WORK ORDER — Every line below should be duplicated exactly.

[Start of section]

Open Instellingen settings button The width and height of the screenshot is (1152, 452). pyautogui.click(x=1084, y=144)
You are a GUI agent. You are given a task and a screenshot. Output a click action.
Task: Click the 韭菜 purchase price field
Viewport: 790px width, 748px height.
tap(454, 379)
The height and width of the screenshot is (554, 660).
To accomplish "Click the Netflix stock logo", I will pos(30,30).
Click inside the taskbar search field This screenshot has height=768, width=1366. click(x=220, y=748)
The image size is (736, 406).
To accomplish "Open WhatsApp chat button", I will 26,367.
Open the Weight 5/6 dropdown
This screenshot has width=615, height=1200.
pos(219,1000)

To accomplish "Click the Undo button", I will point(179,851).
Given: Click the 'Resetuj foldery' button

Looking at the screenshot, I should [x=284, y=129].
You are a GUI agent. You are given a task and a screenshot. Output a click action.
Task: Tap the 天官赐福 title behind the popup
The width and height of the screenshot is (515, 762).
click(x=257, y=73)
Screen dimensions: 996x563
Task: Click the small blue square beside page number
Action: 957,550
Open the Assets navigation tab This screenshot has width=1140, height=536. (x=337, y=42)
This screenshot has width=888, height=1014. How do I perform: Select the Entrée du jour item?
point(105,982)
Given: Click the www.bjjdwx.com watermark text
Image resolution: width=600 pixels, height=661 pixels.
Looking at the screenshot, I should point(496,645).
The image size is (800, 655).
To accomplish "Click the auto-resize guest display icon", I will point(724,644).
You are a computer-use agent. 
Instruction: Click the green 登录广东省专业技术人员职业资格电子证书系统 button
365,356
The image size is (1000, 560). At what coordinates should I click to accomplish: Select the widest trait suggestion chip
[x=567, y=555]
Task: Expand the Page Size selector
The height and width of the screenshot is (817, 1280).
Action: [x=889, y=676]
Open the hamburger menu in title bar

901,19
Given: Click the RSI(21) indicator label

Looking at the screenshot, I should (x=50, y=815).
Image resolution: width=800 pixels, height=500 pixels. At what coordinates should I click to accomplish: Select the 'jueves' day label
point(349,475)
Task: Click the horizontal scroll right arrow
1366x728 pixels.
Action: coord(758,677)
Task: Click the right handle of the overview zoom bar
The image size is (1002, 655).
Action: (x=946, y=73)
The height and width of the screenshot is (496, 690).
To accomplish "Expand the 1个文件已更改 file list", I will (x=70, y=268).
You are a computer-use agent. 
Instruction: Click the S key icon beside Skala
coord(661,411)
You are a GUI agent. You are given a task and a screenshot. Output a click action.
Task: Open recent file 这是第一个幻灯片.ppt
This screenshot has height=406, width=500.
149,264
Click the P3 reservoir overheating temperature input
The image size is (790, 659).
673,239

[End of section]

EXERCISE OUTPUT —
Open Instellingen settings button The width and height of the screenshot is (1152, 452). pyautogui.click(x=1084, y=144)
You are a GUI agent. You are given a task and a screenshot. Output a click action.
Task: Click the 韭菜 purchase price field
Viewport: 790px width, 748px height.
tap(454, 379)
The height and width of the screenshot is (554, 660).
To accomplish "Click the Netflix stock logo", I will pos(30,30).
Click inside the taskbar search field This screenshot has height=768, width=1366. click(x=220, y=748)
The image size is (736, 406).
To accomplish "Open WhatsApp chat button", I will 26,367.
Open the Weight 5/6 dropdown
This screenshot has width=615, height=1200.
pos(219,1000)

To accomplish "Click the Undo button", I will point(179,851).
Given: Click the 'Resetuj foldery' button

Looking at the screenshot, I should [x=284, y=129].
You are a GUI agent. You are given a task and a screenshot. Output a click action.
Task: Tap the 天官赐福 title behind the popup
The width and height of the screenshot is (515, 762).
click(x=257, y=73)
Screen dimensions: 996x563
Task: Click the small blue square beside page number
Action: 957,550
Open the Assets navigation tab This screenshot has width=1140, height=536. (x=337, y=42)
This screenshot has width=888, height=1014. How do I perform: Select the Entrée du jour item?
point(105,982)
Given: Click the www.bjjdwx.com watermark text
Image resolution: width=600 pixels, height=661 pixels.
Looking at the screenshot, I should point(496,645).
The image size is (800, 655).
To accomplish "Click the auto-resize guest display icon", I will point(724,644).
You are a computer-use agent. 
Instruction: Click the green 登录广东省专业技术人员职业资格电子证书系统 button
365,356
The image size is (1000, 560). At what coordinates should I click to accomplish: Select the widest trait suggestion chip
[x=567, y=555]
Task: Expand the Page Size selector
The height and width of the screenshot is (817, 1280).
Action: [x=889, y=676]
Open the hamburger menu in title bar

901,19
Given: Click the RSI(21) indicator label

Looking at the screenshot, I should (x=50, y=815).
Image resolution: width=800 pixels, height=500 pixels. At what coordinates should I click to accomplish: Select the 'jueves' day label
point(349,475)
Task: Click the horizontal scroll right arrow
1366x728 pixels.
Action: coord(758,677)
Task: Click the right handle of the overview zoom bar
The image size is (1002, 655).
Action: (x=946, y=73)
The height and width of the screenshot is (496, 690).
To accomplish "Expand the 1个文件已更改 file list", I will (x=70, y=268).
You are a computer-use agent. 
Instruction: Click the S key icon beside Skala
coord(661,411)
You are a GUI agent. You are given a task and a screenshot. Output a click action.
Task: Open recent file 这是第一个幻灯片.ppt
This screenshot has height=406, width=500.
149,264
Click the P3 reservoir overheating temperature input
The image size is (790, 659).
673,239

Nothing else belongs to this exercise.